■ Input for this task ■
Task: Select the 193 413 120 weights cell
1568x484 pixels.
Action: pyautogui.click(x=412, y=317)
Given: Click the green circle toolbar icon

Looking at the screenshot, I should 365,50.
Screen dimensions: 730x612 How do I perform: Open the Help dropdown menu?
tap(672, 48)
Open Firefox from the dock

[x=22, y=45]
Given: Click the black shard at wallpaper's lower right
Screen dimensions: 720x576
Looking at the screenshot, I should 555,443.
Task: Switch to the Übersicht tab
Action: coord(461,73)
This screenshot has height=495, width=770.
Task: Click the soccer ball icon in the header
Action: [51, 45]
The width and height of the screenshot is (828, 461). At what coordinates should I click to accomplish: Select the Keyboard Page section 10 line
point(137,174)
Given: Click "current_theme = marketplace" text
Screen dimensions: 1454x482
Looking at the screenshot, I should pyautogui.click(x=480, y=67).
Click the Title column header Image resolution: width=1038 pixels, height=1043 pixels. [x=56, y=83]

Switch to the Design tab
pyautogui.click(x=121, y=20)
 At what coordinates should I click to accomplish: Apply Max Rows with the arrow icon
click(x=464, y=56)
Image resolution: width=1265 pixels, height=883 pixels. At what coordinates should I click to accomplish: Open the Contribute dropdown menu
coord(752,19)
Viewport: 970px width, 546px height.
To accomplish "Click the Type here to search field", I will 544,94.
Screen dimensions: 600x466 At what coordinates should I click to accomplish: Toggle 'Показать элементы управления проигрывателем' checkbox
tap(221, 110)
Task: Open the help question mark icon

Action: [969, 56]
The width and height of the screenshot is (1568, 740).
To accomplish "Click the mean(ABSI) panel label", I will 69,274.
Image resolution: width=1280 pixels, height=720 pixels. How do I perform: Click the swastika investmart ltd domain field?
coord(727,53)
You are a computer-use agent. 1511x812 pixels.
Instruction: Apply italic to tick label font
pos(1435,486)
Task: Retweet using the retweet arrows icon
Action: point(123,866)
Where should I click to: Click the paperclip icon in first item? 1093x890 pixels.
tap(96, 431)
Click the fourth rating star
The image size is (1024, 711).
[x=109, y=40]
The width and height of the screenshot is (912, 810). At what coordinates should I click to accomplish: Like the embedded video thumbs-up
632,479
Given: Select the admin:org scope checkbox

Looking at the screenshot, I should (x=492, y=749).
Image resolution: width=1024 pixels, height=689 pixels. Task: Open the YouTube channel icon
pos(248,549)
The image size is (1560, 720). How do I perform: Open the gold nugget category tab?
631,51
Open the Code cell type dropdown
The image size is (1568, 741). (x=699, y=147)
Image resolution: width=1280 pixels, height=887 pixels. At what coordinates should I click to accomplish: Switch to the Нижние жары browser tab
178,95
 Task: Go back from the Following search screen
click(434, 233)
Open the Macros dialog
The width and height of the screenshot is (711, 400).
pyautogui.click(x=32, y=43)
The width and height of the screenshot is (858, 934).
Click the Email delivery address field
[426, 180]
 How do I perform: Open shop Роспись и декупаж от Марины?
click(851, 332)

■ Exercise prompt ■
Lines of the material that contain the word "will" are to be gathered.

■ Output for this task ■
To accomplish "Click the Type here to search field", I will 544,94.
To accomplish "Click the mean(ABSI) panel label", I will 69,274.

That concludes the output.